Author: Chris Epting
Publisher: Santa Monica Press
Release Date: 2010-07-01
Genre: Social Science
In Hello, It’s Me, pop culture historian Chris Epting celebrates the cultural touchstones of the past 40 years—the music, movies, television, hobbies, and fads that have defined recent generations. Whether it’s shooting hoops with NBA legend Elgin Baylor, drinking whiskey in a Radio City Music Hall broom closet with Ron Wood and Rod Stewart while thousands of fans scream from below, sharing a milkshake with Jerry Lewis, running into Alfred Hitchcock’s stomach as a young child, or jumping on a trampoline with Sally Struthers, Chris Epting takes us on his own strange trip through time, space and hula hoops.
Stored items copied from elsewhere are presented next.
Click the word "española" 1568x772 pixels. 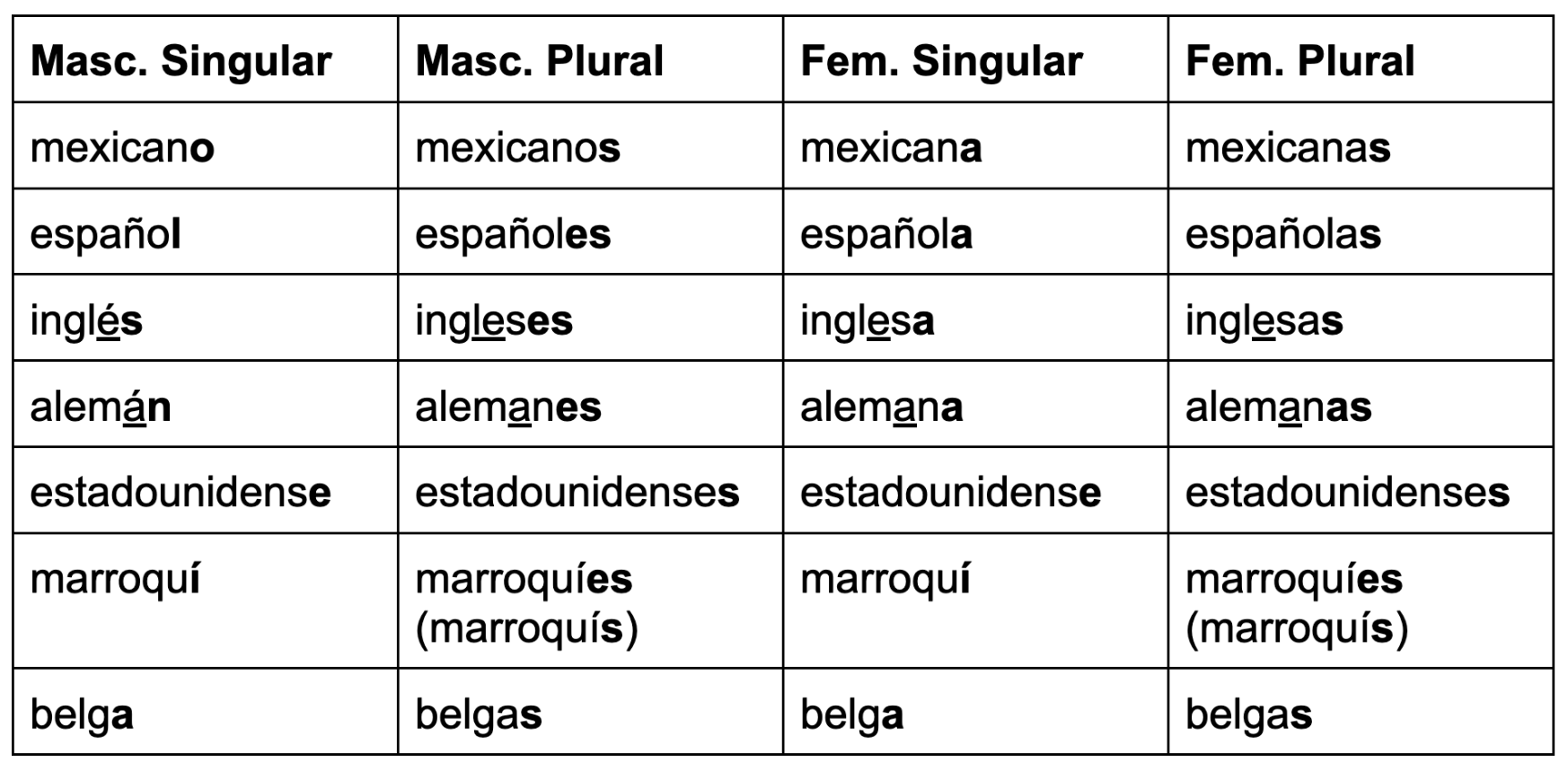pos(885,234)
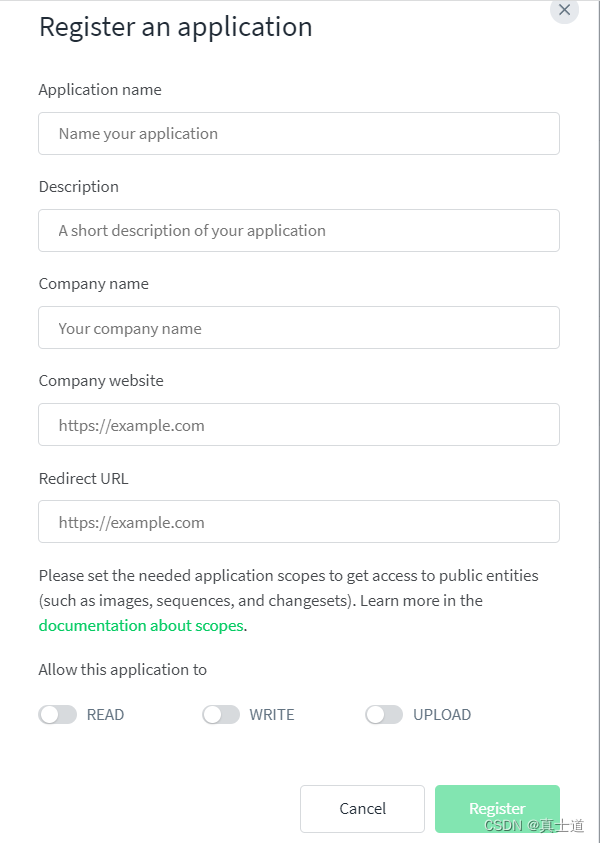Turn on the WRITE scope toggle switch
The height and width of the screenshot is (843, 600).
[x=221, y=715]
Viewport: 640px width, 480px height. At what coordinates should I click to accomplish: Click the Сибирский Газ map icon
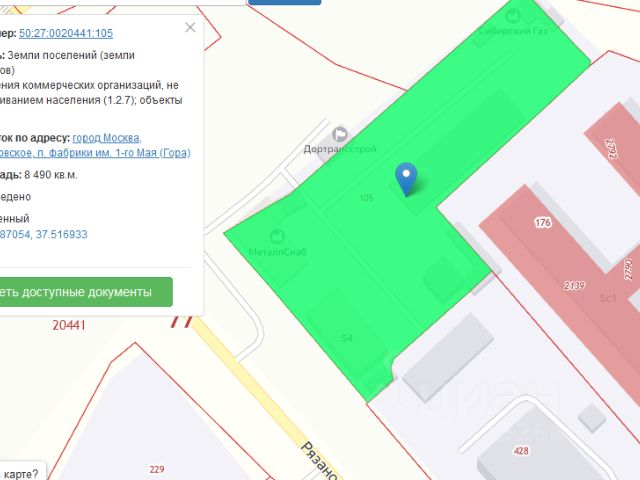[x=513, y=16]
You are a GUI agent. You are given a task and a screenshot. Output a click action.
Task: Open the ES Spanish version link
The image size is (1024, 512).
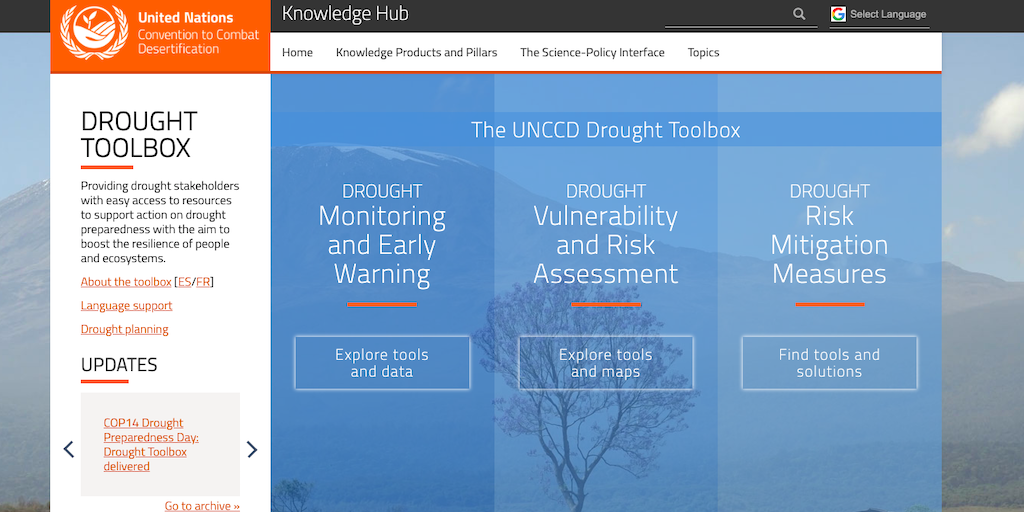pos(184,282)
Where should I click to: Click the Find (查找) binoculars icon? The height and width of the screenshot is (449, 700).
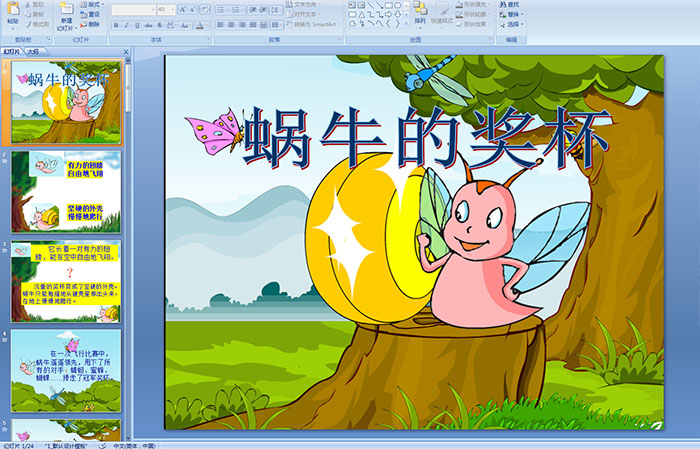click(512, 4)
Beginning in the 1970s and continuing through the 1980s, 1990s, and up to the present day, Epting writes about the humorous, ironic, poignant, and inspiring moments he’s experienced with a host of pop-culture icons—Mick Jagger, Keith Richards, Jay Leno, Johnny Thunders, Edward Albee, John Cheever, Milton Berle, etc.—as well as his personal memories of the era’s most famous pop-culture fads, products, and gimmicks—Pet Rocks, lava lamps, mood rings, 8-track tapes, bootleg records, Zotz, halter tops, strawberry wine. . . .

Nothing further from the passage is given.